A: Yes, and that is one of the most beautiful aspects of this project. The directors of the TUM Institute for Cognitive Systems deliberately prioritized an affordable, democratic design. Dr. John Nassour hand-sewed the glove himself using basic, low-cost fabrics rather than exotic carbon fiber. Because the smart tech is built into the software and simple air tubes rather than expensive mechanical joints, the team has successfully delivered a high-performing neuro-wearable that remains cheap enough for regular families, stroke survivors, and accident victims to easily afford.
Editorial Notes:
- This article was edited by a Neuroscience News editor.
- Journal paper reviewed in full.
- Additional context added by our staff.
About this neurotech research news
Author: Andreas Schmitz
Source: TUM
Contact: Andreas Schmitz – TUM
Image: The image is credited to Neuroscience News
Original Research: Open access.
“A Dexterous Soft Hand Exoskeleton Restores Intentional Grasping for Individuals with Severe Hand Impairment” by John Nassour, Nicolas Berberich, Daniel Utpadel-Fischler, Tobias Wächter & Gordon Cheng. Nature Machine Intelligence
DOI:10.1038/s42256-026-01263-3
Abstract
A Dexterous Soft Hand Exoskeleton Restores Intentional Grasping for Individuals with Severe Hand Impairment
Soft hand exoskeletons have emerged as promising assistive devices for individuals with impaired hand function. However, most existing systems provide limited dexterity and primarily target users with moderate hand ability, leaving individuals with severe hand paralysis without effective solutions for reliable grasping of diverse objects.

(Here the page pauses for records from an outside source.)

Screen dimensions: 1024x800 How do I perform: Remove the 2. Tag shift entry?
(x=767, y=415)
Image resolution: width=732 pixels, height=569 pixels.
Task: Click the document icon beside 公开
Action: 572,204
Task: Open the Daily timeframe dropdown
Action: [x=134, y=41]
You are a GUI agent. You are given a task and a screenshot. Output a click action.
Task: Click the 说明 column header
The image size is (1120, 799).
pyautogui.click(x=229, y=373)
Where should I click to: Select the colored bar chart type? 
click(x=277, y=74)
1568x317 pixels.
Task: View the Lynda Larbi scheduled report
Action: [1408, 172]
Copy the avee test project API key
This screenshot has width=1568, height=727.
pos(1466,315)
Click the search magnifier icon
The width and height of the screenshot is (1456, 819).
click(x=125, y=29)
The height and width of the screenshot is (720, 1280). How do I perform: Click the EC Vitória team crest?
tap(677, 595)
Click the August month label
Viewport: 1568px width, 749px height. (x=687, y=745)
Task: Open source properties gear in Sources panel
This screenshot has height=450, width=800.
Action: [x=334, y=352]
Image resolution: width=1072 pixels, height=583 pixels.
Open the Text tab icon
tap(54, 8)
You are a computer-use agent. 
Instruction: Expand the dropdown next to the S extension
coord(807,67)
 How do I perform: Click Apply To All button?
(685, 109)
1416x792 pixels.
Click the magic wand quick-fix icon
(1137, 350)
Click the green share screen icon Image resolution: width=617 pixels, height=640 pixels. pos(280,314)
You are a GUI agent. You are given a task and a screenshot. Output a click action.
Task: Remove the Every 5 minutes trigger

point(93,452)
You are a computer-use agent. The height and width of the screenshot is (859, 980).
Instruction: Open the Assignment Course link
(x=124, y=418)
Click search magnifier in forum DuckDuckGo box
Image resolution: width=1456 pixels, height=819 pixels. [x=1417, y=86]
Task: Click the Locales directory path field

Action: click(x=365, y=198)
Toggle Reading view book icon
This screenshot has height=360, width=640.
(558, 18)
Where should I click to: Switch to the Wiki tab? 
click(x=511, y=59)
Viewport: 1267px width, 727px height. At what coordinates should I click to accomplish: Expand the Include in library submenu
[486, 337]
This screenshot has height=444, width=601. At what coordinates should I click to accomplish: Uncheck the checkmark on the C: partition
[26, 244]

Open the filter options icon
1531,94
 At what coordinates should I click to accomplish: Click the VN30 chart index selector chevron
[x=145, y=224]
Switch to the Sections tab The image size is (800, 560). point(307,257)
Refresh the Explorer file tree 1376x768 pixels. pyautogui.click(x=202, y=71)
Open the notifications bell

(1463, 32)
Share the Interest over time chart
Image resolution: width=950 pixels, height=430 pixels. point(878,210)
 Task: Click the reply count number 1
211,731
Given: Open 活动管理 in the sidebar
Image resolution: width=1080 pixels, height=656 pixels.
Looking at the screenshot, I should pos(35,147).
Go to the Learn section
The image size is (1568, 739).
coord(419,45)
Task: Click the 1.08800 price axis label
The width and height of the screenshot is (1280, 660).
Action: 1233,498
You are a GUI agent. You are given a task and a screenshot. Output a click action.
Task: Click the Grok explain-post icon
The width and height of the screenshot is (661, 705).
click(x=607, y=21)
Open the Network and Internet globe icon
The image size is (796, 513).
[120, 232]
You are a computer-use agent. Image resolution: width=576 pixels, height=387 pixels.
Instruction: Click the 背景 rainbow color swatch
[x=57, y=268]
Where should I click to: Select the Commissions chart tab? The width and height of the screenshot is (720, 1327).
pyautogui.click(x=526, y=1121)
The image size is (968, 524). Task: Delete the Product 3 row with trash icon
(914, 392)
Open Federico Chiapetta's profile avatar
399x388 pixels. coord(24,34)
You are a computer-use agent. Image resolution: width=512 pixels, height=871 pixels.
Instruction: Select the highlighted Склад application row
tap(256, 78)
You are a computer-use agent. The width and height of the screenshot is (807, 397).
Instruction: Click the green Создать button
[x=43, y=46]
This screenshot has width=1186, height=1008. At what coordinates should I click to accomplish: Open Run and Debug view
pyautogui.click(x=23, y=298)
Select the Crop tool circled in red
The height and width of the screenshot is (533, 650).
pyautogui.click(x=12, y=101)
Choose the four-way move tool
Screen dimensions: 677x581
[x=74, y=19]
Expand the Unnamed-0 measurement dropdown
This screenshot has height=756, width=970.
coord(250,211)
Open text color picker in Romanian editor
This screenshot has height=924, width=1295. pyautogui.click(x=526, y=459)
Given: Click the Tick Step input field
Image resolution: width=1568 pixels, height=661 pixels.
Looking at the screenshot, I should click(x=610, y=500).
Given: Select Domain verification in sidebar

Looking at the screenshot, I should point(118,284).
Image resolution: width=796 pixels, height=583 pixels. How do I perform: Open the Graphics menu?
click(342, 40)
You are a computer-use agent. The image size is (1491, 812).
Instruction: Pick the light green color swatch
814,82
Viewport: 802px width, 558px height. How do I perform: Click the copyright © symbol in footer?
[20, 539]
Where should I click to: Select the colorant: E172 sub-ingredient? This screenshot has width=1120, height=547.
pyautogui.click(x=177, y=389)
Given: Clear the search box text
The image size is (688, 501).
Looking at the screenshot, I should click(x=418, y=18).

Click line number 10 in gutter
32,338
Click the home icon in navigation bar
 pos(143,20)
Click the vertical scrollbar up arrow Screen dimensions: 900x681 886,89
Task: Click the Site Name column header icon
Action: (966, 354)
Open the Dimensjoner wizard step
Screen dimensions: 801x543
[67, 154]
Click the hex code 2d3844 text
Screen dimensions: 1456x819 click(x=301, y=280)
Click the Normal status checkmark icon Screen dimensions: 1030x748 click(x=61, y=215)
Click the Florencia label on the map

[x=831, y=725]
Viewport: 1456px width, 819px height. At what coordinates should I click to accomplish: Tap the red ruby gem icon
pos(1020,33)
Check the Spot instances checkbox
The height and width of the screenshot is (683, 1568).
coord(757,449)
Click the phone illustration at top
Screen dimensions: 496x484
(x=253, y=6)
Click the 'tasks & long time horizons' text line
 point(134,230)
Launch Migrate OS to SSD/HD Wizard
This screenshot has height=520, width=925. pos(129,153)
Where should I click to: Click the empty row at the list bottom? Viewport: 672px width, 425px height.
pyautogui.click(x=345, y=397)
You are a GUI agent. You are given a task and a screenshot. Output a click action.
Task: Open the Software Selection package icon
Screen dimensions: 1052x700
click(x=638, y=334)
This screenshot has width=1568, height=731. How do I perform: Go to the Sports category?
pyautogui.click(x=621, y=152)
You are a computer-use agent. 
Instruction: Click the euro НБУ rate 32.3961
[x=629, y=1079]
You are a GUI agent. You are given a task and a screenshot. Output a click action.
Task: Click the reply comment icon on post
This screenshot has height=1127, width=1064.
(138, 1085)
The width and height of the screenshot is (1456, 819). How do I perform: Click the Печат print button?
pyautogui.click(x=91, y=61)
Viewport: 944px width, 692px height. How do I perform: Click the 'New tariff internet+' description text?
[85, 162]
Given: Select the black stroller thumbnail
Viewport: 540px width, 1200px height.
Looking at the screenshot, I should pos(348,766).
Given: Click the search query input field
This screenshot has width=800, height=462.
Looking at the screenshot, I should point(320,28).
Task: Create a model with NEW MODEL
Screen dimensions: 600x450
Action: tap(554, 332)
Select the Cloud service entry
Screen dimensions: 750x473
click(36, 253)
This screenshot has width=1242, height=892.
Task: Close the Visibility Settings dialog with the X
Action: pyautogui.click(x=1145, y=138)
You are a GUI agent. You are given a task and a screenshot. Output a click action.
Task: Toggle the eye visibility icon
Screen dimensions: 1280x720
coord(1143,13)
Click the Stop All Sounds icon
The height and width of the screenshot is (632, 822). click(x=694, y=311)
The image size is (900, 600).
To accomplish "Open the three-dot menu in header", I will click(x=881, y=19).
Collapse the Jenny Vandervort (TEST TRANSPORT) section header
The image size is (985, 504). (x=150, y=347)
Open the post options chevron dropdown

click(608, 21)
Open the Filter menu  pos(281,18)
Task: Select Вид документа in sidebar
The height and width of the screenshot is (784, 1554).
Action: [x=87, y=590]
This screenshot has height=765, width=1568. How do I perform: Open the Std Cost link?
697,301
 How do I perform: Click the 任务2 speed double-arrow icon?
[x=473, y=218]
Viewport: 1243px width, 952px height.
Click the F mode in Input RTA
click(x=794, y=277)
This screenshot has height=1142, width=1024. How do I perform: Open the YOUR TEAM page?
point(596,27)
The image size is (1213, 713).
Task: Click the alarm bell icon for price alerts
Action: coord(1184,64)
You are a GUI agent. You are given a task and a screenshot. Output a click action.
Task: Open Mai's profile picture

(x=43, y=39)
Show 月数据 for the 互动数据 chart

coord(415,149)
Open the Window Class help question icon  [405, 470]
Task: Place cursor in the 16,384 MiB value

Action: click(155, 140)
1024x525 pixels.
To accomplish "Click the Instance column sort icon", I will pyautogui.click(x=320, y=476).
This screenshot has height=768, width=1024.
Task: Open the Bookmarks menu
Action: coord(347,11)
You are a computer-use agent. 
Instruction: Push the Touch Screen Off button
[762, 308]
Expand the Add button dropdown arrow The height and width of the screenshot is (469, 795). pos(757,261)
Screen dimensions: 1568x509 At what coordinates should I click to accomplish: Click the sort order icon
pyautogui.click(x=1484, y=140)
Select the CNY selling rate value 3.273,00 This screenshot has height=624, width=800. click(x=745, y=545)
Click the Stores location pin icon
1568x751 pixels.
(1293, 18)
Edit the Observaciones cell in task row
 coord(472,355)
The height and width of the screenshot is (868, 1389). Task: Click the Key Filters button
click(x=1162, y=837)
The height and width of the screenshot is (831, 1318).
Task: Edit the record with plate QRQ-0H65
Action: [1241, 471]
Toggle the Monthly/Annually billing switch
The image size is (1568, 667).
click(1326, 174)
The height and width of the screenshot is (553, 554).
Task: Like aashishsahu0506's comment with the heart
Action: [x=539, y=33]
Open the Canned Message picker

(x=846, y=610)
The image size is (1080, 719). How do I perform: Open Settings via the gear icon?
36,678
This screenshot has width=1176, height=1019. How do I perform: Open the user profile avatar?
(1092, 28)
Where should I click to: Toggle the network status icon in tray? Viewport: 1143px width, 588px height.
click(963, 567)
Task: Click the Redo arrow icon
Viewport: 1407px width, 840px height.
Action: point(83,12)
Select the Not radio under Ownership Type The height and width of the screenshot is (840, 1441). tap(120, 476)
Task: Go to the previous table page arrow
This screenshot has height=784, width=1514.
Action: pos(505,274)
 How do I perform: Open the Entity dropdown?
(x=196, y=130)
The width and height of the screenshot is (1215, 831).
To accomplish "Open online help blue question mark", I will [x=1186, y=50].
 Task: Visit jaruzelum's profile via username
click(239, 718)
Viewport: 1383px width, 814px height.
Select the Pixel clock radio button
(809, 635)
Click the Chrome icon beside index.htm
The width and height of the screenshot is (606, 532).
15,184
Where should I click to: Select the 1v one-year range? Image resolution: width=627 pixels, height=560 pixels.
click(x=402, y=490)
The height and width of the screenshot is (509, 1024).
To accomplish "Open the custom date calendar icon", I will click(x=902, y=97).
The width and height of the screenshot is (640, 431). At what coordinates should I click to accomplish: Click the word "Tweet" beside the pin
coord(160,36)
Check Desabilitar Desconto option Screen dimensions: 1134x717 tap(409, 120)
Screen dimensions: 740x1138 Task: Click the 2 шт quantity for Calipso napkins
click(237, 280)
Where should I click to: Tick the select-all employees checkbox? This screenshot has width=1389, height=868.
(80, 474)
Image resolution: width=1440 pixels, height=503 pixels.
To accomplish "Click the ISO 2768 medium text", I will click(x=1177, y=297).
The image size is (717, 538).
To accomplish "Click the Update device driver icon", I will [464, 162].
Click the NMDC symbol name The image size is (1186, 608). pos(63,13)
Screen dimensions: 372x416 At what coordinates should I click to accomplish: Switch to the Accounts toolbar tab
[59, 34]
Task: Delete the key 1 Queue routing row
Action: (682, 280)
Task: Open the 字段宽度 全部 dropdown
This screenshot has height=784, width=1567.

Here we report the translational development of a lightweight, textile-based soft robotic exoskeleton glove with wrist dorsiflexion and an active opposable and abductable thumb, designed to restore hand function in a patient with severe right-hand impairment due to amyotrophic lateral sclerosis.
We followed a co-creation approach, enhancing dexterity by increasing hand articulations based on patient needs. Furthermore, to enhance the patient’s sense of control, a non-invasive surface electromyography-based grasp predictor (97% sensitivity) was combined with motion data and machine learning-based error correction to compensate for weak, noisy muscle signals, compared with healthy controls (n = 15).
The exoskeleton enabled the patient to grasp objects, achieve a Box-and-Blocks Test score of 5 and perform meaningful tasks, including feeding himself. We further validated the exoskeleton in patients with stroke (n = 6). While exoskeleton assistance on average reduced Action Research Arm Test scores of moderately impaired patients by 9, severely impaired patients scored 17 points higher when using the exoskeleton.
These results indicate that the dexterous soft hand exoskeleton is particularly effective for individuals with severe to near-complete hand paralysis, while its utility for patients with moderate residual function is limited and task dependent.